What gives people problems with Germaine Greer, it seems to me, is her sheer phenomenal articulacy. She can cover more ideas per square paragraph than probably any other journalist I know, but she never seems to lose her thread or lose focus. As we toil along in her wake it's easy to become irritated and frustrated, and that, on top of people's emotional blocks, is no doubt why she arouses resentment. Another notion that I feel is not applicable to her is `extreme'. Indeed she is off orthodoxy's radar at times, but that is not what `extreme' means. I have to come back to it - if her opinions annoy you, try refuting them for themselves without appeals to majorities, silent dumbstruck or other, and see how you get on. It is a perfectly valid answer to many a drastic insight that public opinion will just not wear such a concept, but it is an answer rooted in prudence and practicality, not an intellectual answer. However even prudence should not prevent any of us, as thinking individuals if not as political agents, from seeing clearly when conventional wisdom is talking rubbish and Dr Greer is talking sense, as in her ironic comments on the views of Dr Rhodes Boyson in the matter of adoption of children by same-sex couples in A Modest Proposal.

This collection of writings is also a pleasant reminder of a couple of eras, for those of us who are old enough. If you want to get an idea of just how Germaine Greer really related to `The Underground' and other such soi-disant radical movements there are some highly readable essays here and some trenchant assessments of some of the publicity-minded figures linked with these movements, such as Richard Neville. In particular, there is a brilliant demolition in the essay starting on p51 of this edition of a wretched and snivelling piece of pampered and posturing self-pity by one fun revolutionary of a kind drearily familiar in the early 70's. I do not give the title here because it is not actually Germaine Greer's title but one she quotes from the organisers of the festival in question.
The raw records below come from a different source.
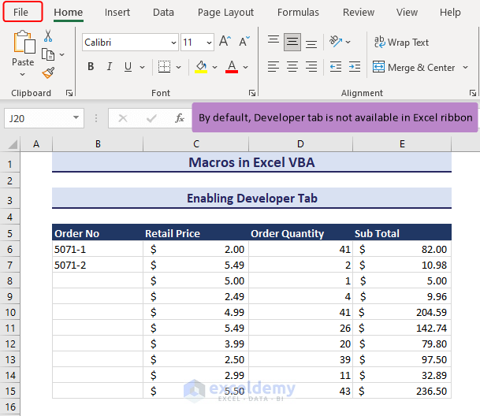The height and width of the screenshot is (416, 480).
Task: Toggle Bold formatting
Action: pyautogui.click(x=91, y=67)
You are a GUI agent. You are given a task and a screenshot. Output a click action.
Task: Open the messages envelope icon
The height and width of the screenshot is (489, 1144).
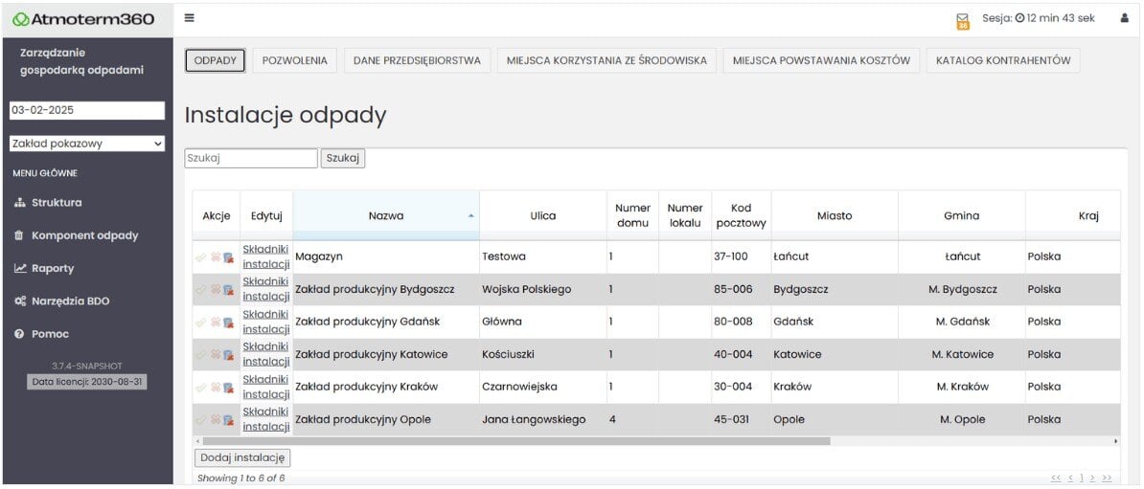(963, 20)
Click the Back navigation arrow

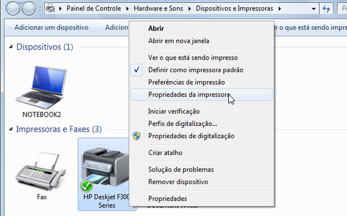(13, 8)
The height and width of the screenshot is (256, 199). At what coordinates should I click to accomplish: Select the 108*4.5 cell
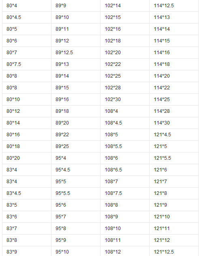point(125,123)
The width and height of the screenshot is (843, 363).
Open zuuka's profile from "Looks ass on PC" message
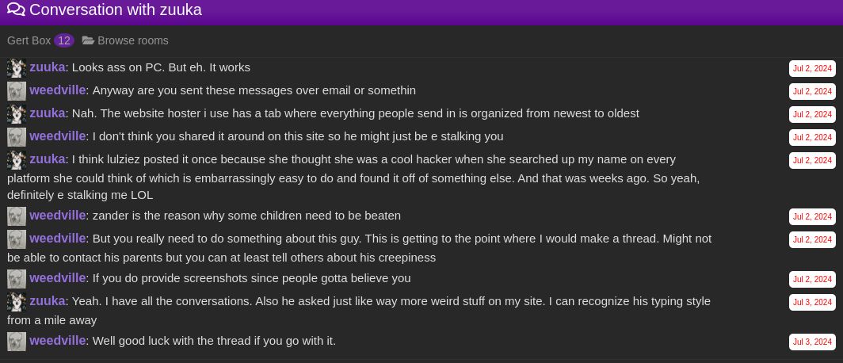48,67
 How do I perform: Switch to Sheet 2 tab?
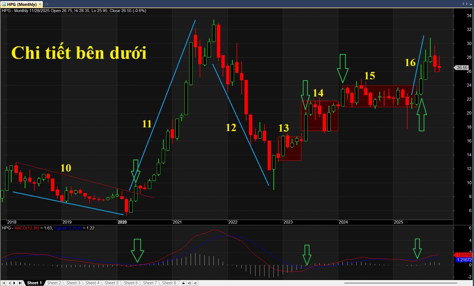[54, 283]
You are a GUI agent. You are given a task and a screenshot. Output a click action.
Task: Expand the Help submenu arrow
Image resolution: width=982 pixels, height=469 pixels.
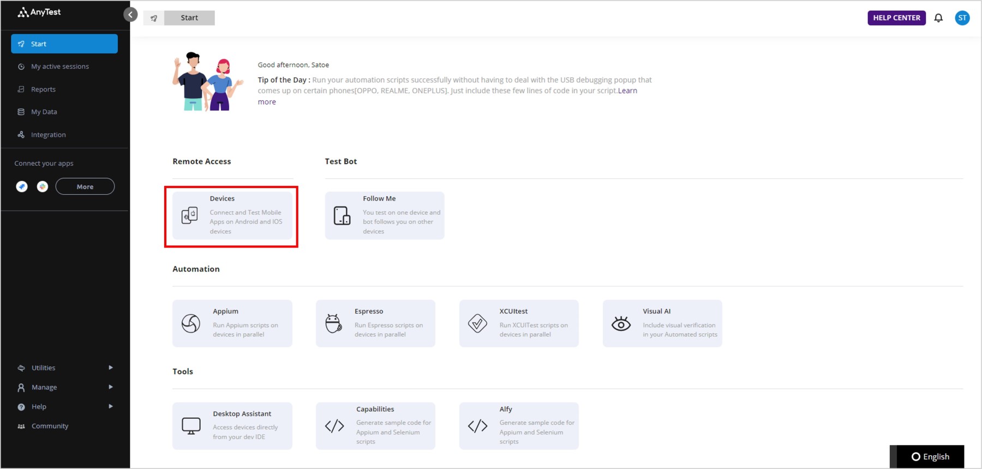click(111, 406)
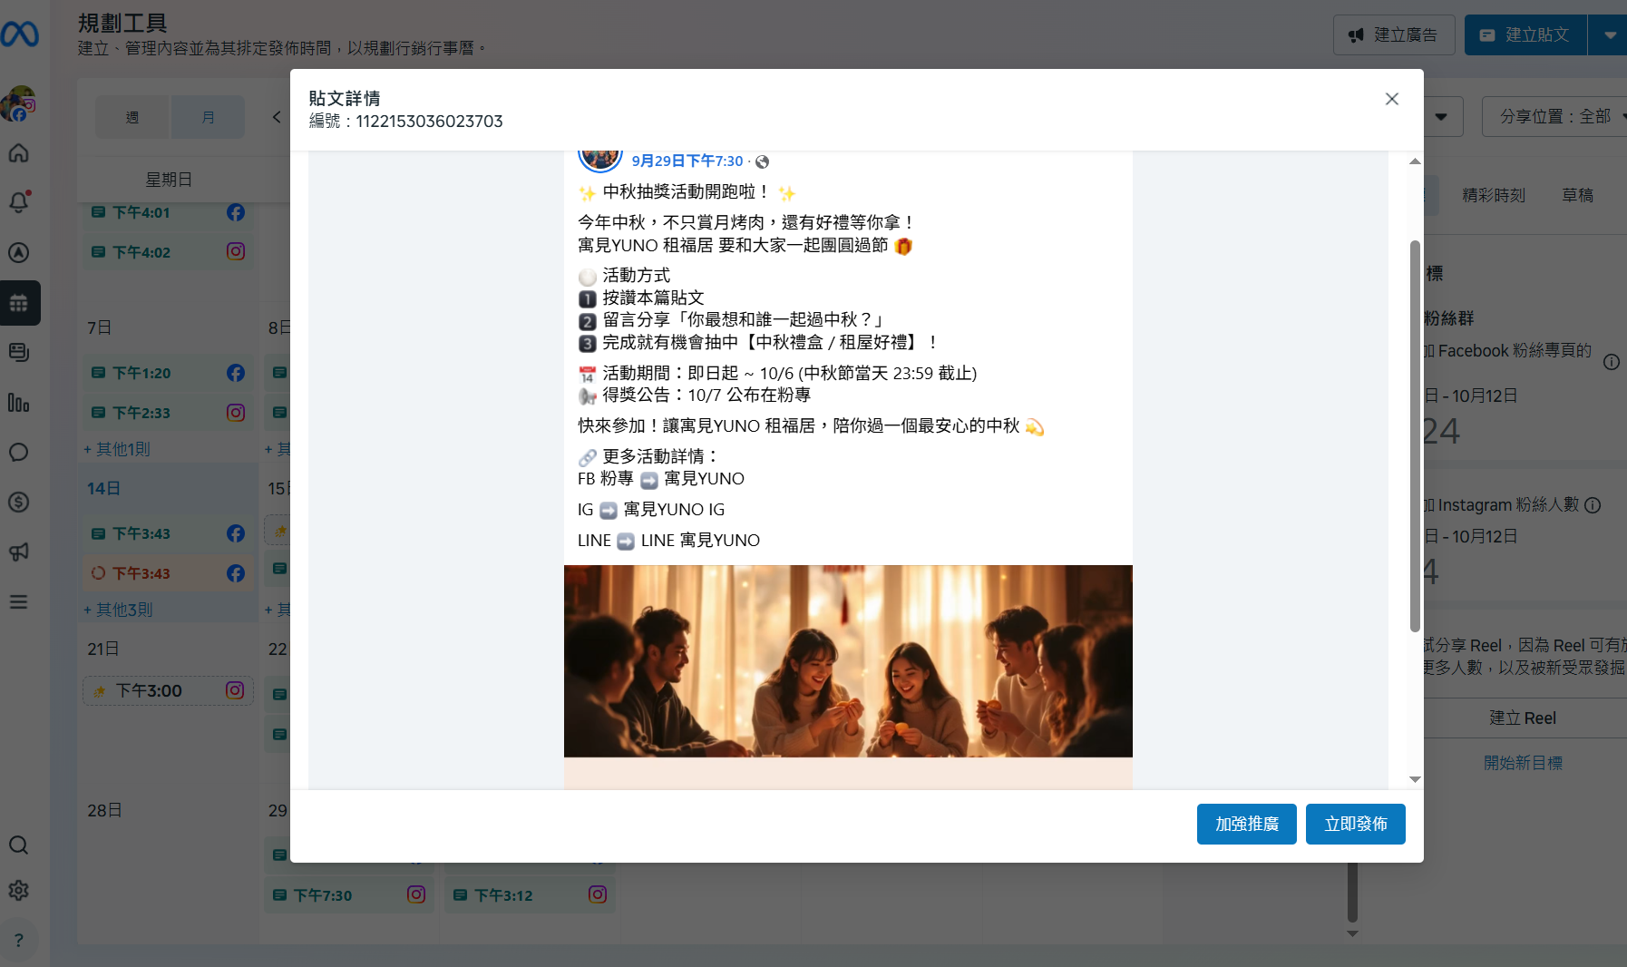
Task: Open notifications bell in sidebar
Action: point(19,202)
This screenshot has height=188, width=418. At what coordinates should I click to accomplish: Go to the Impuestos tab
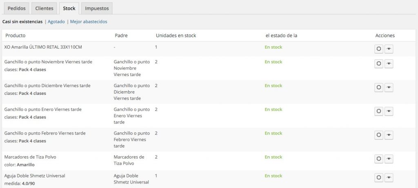[x=96, y=8]
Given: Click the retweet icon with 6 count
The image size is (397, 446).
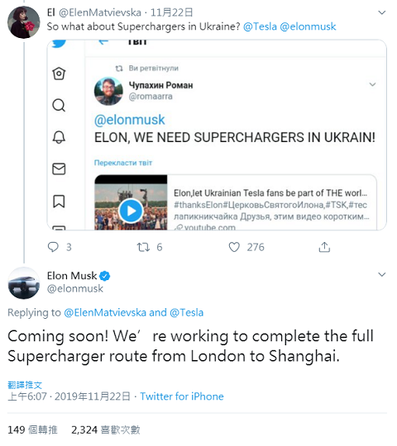Looking at the screenshot, I should coord(143,247).
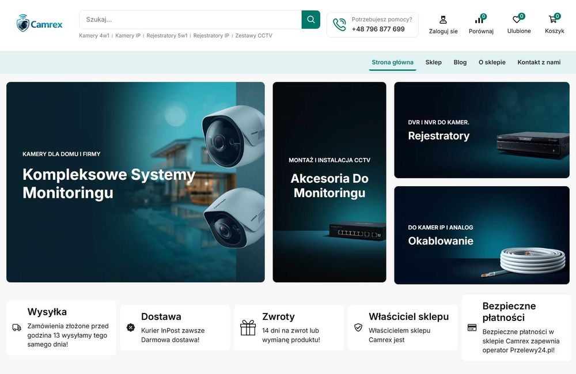Open the Zaloguj sie user icon
This screenshot has height=374, width=576.
443,20
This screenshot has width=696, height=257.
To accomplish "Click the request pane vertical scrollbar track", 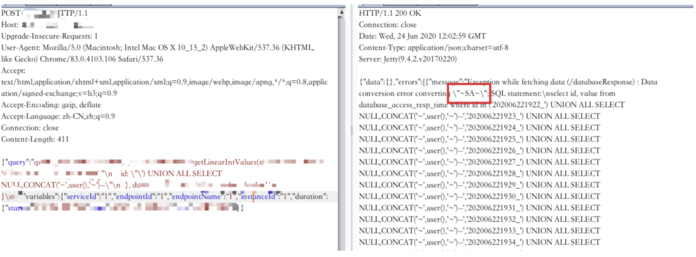I will coord(342,131).
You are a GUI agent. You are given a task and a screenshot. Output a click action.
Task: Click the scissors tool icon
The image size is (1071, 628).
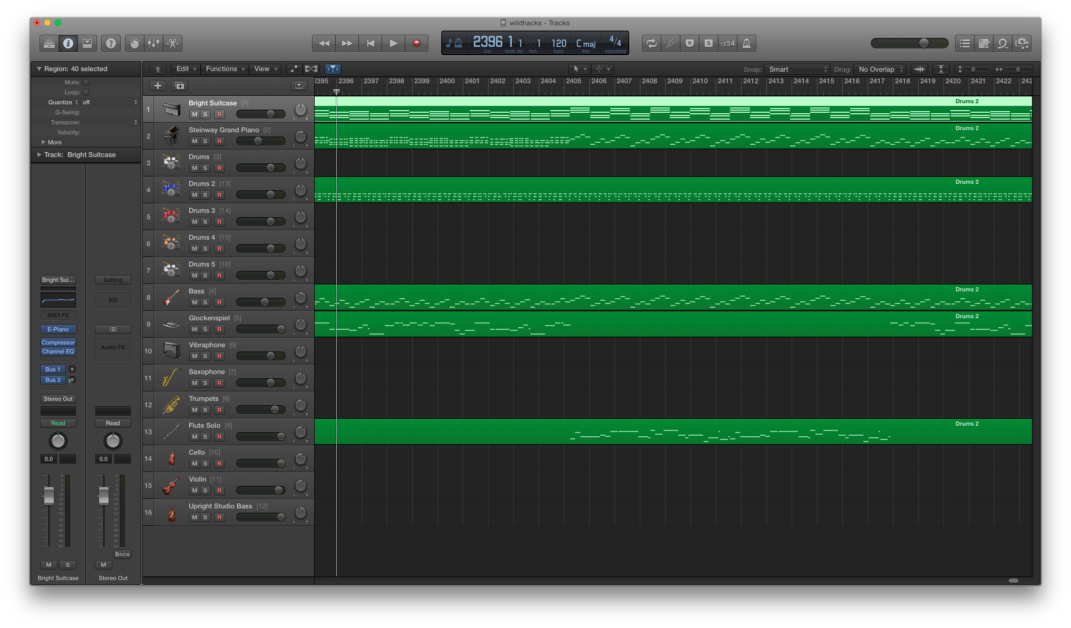[x=173, y=43]
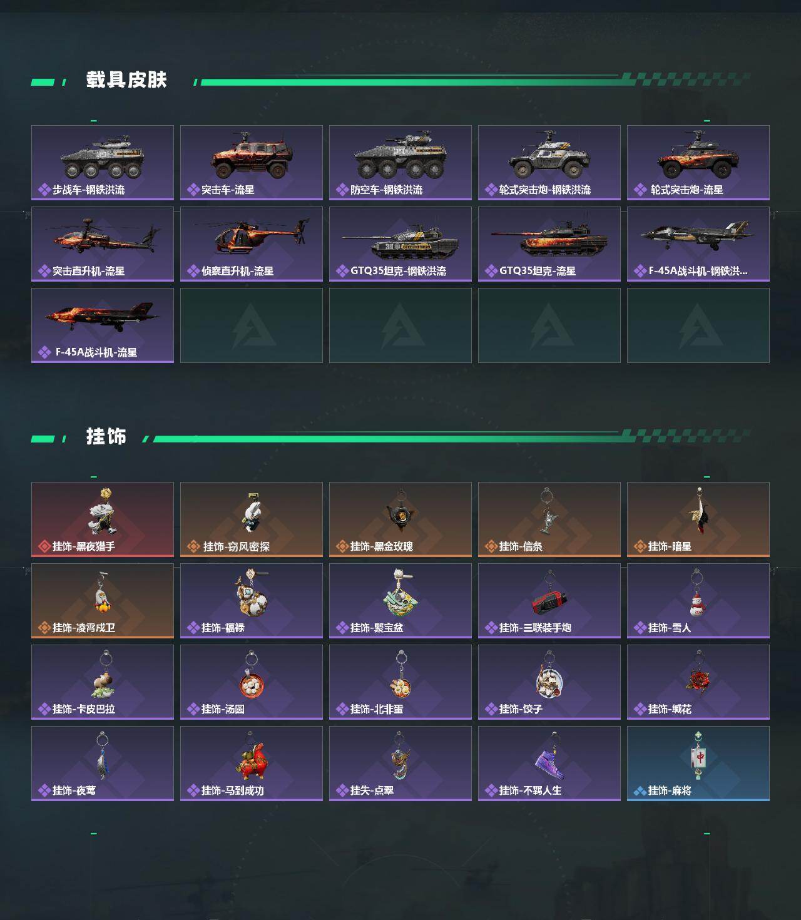Select the 步战车-钢铁洪流 vehicle skin
The height and width of the screenshot is (920, 801).
coord(103,163)
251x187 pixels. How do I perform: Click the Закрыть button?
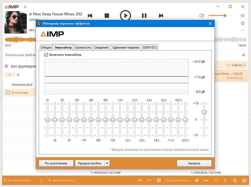pos(194,163)
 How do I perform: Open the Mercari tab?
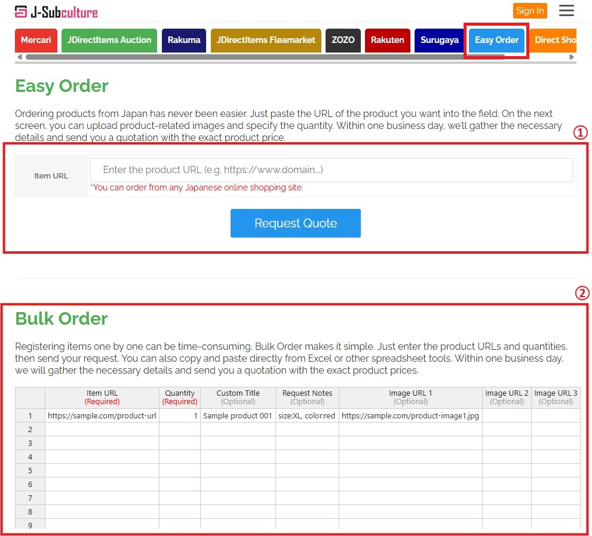[36, 41]
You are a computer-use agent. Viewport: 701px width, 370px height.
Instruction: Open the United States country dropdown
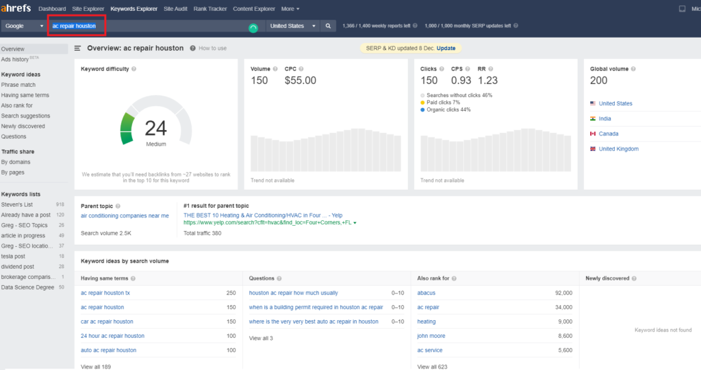[293, 26]
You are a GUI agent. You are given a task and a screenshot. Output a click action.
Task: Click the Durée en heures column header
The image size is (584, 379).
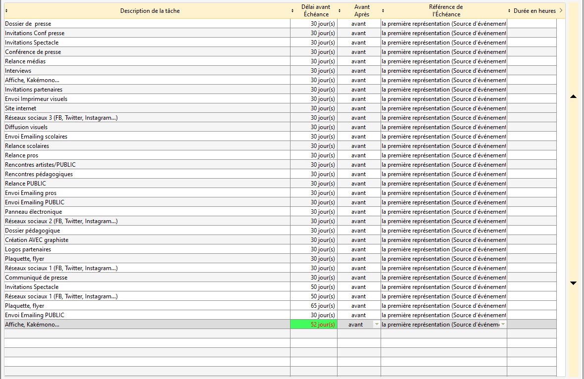pyautogui.click(x=535, y=11)
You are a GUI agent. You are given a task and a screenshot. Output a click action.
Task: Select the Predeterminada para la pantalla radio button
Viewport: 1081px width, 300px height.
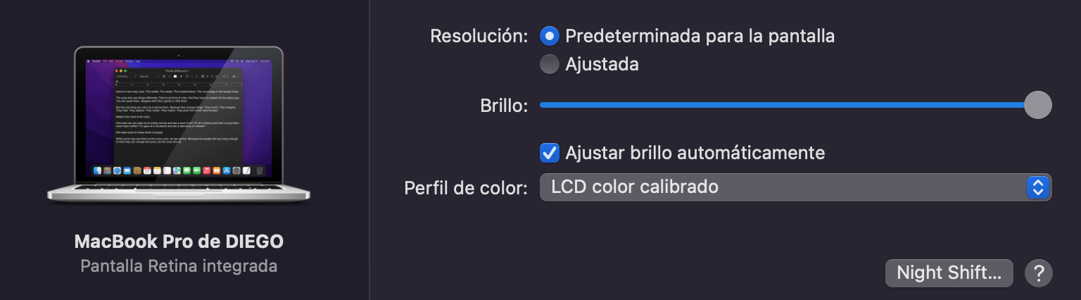[549, 36]
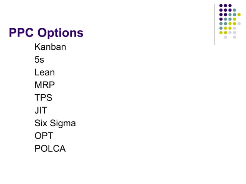Click the top-left dark purple dot
This screenshot has height=184, width=246.
221,6
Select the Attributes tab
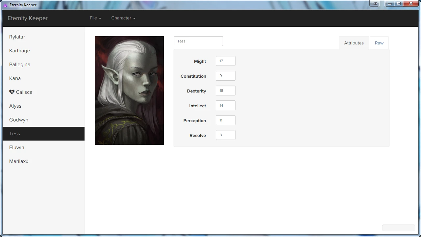The width and height of the screenshot is (421, 237). (x=354, y=43)
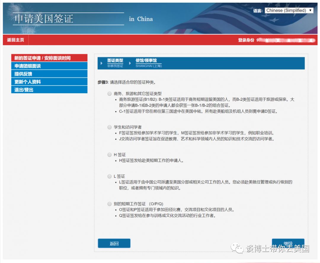Select 别的短期工作签证 (O/P/Q) option
320x263 pixels.
[x=109, y=203]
Not all the pieces here were published previously, although all were intended for publication. The selection seems to me to show the author at her multi-talented best, and I expect that has been her intention as well. The period covered is 1968-1985, and it is very interesting to try to work out how many right horses and how many three-legged mokes Germaine Greer has backed. Right at the end there is a lengthy and highly serious piece on the resettlement programme in Ethiopia, a programme widely attacked in the western media. What comes over loud and clear is the sheer irresponsible laziness of a great deal of this comment, and the feeble-minded reliance on conventional anti-communist platitudes that she found being trotted out under the disguise of informed reporting. Do not jump to conclusions, either from that or from her sympathetic coverage of a conference in Cuba, that she is anything that can be termed `left-wing', or if you are tempted to do so please note her withering remarks on the behaviour of the Soviet personnel. If there is anything `extreme' about Germaine Greer it is her extreme mental honesty. Extreme also is this book's sheer readability and entertainment value so far as I am concerned. Not all reviews that I have noticed seem to me to have captured the flavour of the writing. Some other reviews quoted in extracts on the back of the book hit that nail on the head better, I'd say, but of course this is only my own viewpoint and you have to find the book first to see what these latter reviews have to say. If the period covered holds any interest for you, if you find exhilaration in mental alertness, mental honesty and a truly remarkable communicative ability I think you will enjoy this collection. If you are not too sure how you may react, try the book anyway and assess yourself on a stuffiness-scale from 1 to 10.